Reputation: 723
I have a strange issue on pandas.read_csv function. I exported my dataframe into a csv, but when I re-imported the same csv, the data that has been imported back does not work when I try to merge(The merge shows all the data on the left and none that I have tried to merge it with).
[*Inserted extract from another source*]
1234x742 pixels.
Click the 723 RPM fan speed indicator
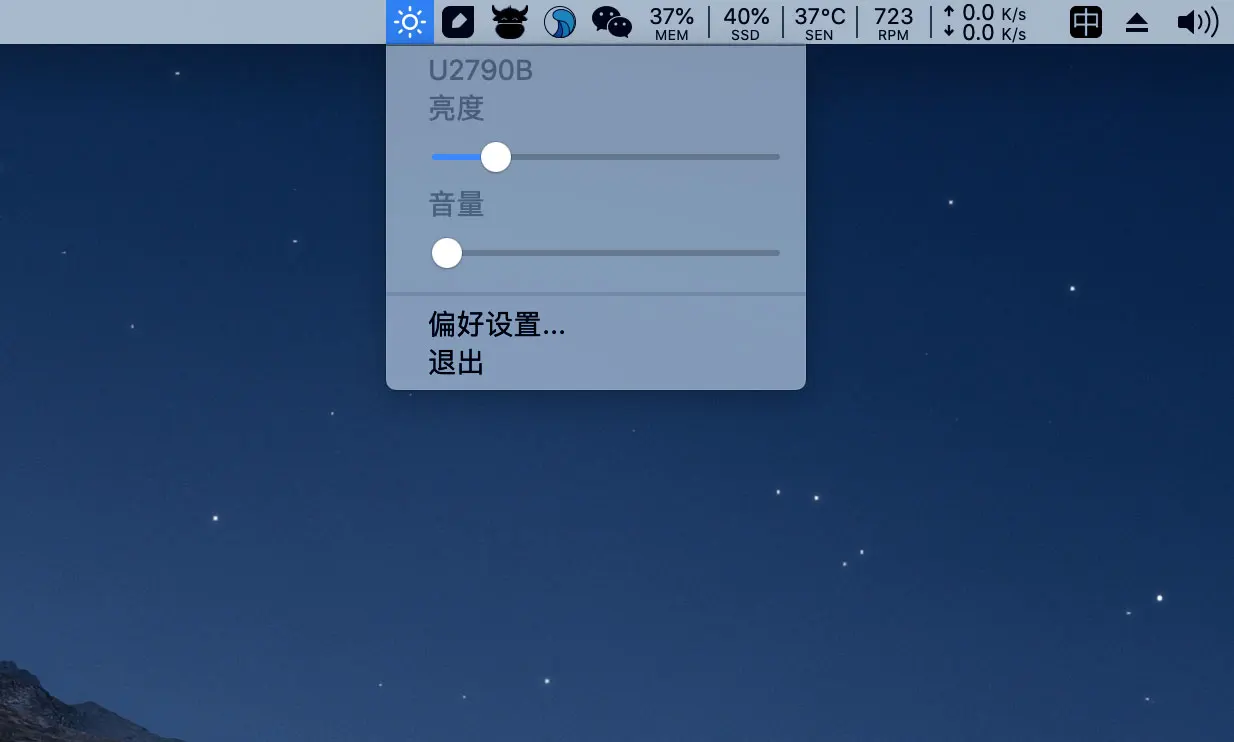893,23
If I use the original data before it was exported to the csv, it works completely fine.(The merge was perfect).
df = df.values_list('id','teacher_id','uniquecount','nonuniquecount','msgcount','ordercount','date','updated','timestamp', flat=False)
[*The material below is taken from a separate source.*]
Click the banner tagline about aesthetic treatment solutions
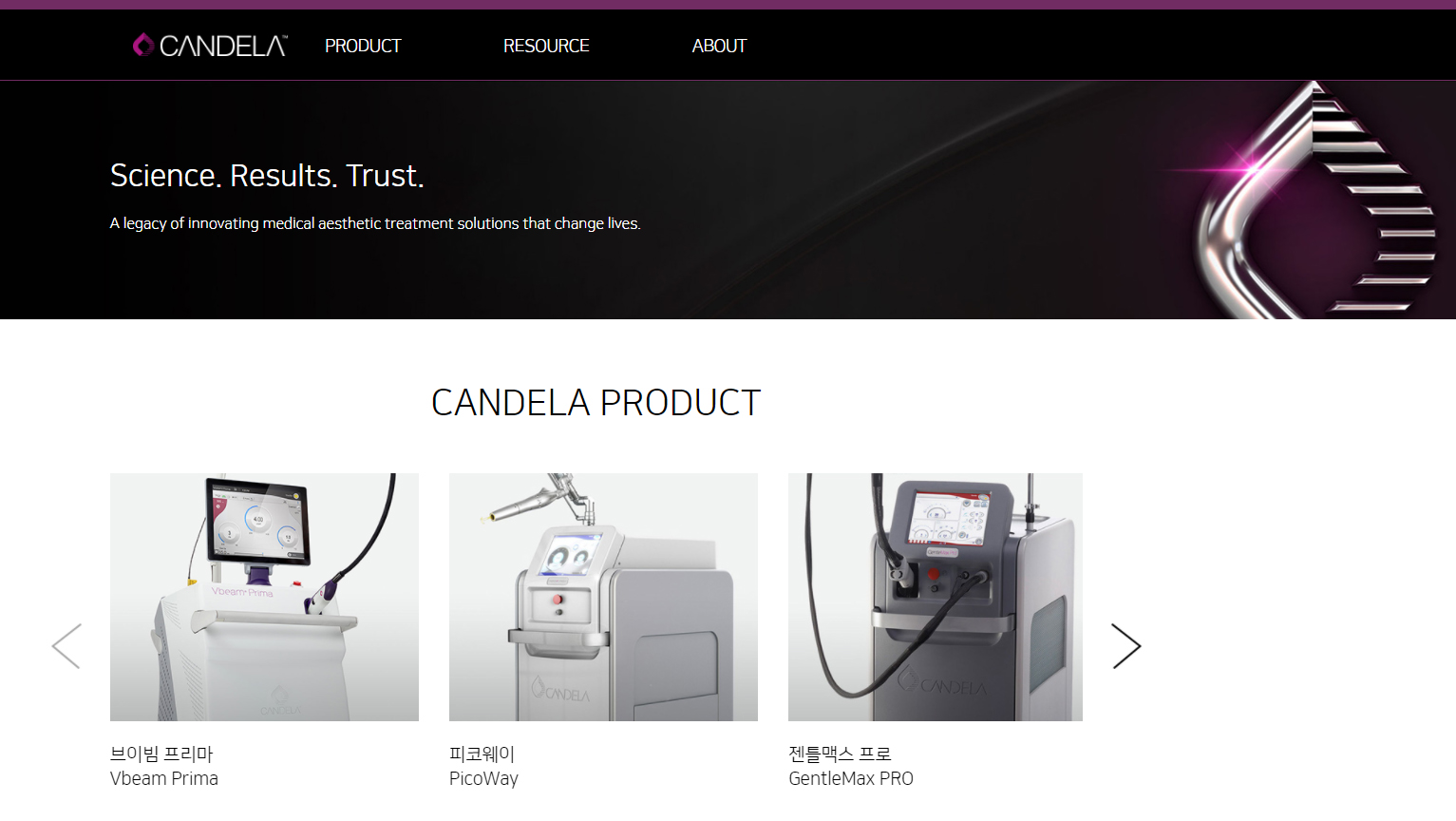 tap(375, 223)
#inserting the collected data into a dateframe for manipulation
df = pd.DataFrame(list(df))
#giving the dataframe column names
df.columns = ['id','teacher_id','uniquecount','nonuniquecount','msgcount','ordercount','date','updated','timestamp']
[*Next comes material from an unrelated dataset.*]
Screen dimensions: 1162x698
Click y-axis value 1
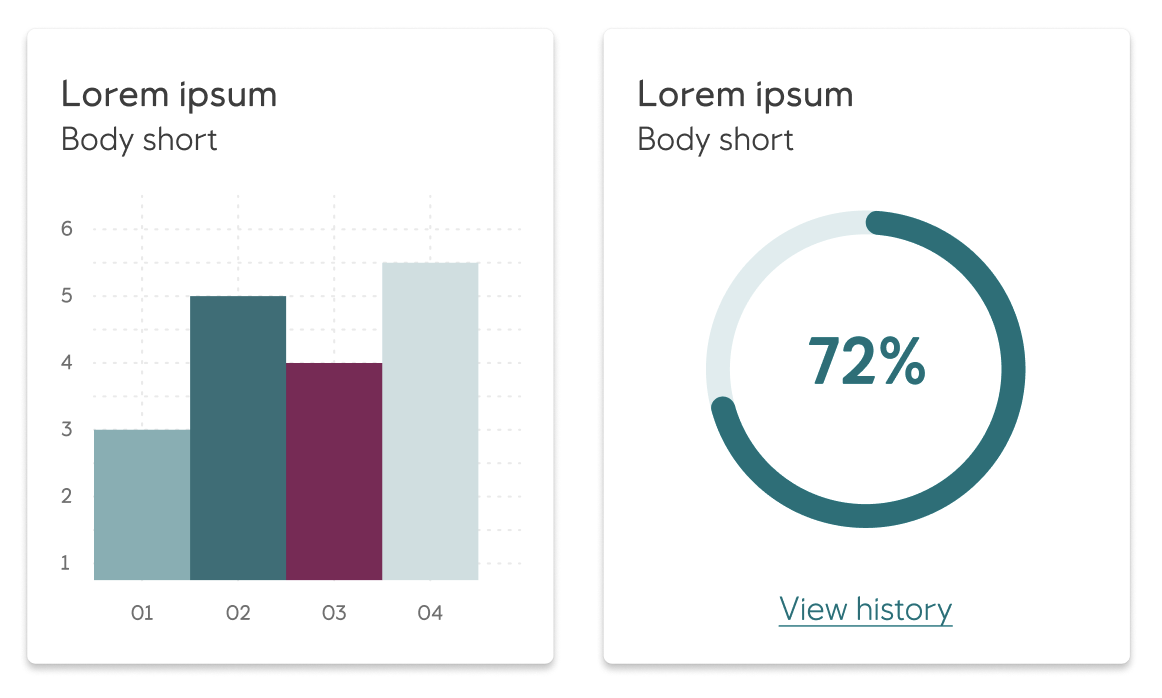coord(67,563)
df = df[['id','teacher_id','uniquecount','nonuniquecount','msgcount','ordercount','date']]
#rename required columns
df.rename(columns={'uniquecount':'Unique Views','nonuniquecount':'Views','msgcount':'Messages','ordercount':'Orders'}, inplace=True)
print df
print df.dtypes
# exporting df out to a csv
# df.to_csv('test.csv', header=True)
# importing the df back from a csv
df = pd.read_csv('test.csv', index_col=0)
print df
print df.dtypes
#insert dates
numdays = 14
base = datetime.datetime.today().date()
date_list = [base - datetime.timedelta(days=x) for x in range(0, numdays)]
dates = pd.DataFrame(date_list)
dates.columns = ['date']
#merge the complete dates with the dateframe
df = pd.merge(dates ,df , on=['date'] , how='left')
# print df
I have checked and compared that the dataframes look exactly the same before export and after importing from the csv.(I printed the output twice, once before export and one after) I have also checked and the datetypes are all the same.
I need to export the csv to work with an external environment because I cant attach my local database.
attached a copy of the cmdline print which shows that both dataframes are exactly similar
attached below is a sample of my exported csv
,id,teacher_id,Unique Views,Views,Messages,Orders,date
0,47,31,1,6,0,0,2017-05-09
1,56,31,1,9,0,0,2017-05-10
2,67,31,2,11,0,0,2017-05-14
3,71,31,3,15,0,0,2017-05-15
4,79,31,3,17,0,0,2017-06-12
5,83,31,3,18,0,1,2017-06-18
Does anyone have any idea on this strange issue?
Upvotes: 1
Views: 203
Reputation: 18208
Before calling merge, try converting both dates using to_datetime
first as referred in answer here
df.date = pd.to_datetime(df.date)
dates.date = pd.to_datetime(dates.date)
#merge the complete dates with the dateframe
df = pd.merge(dates ,df , on=['date'] , how='left')
Upvotes: 1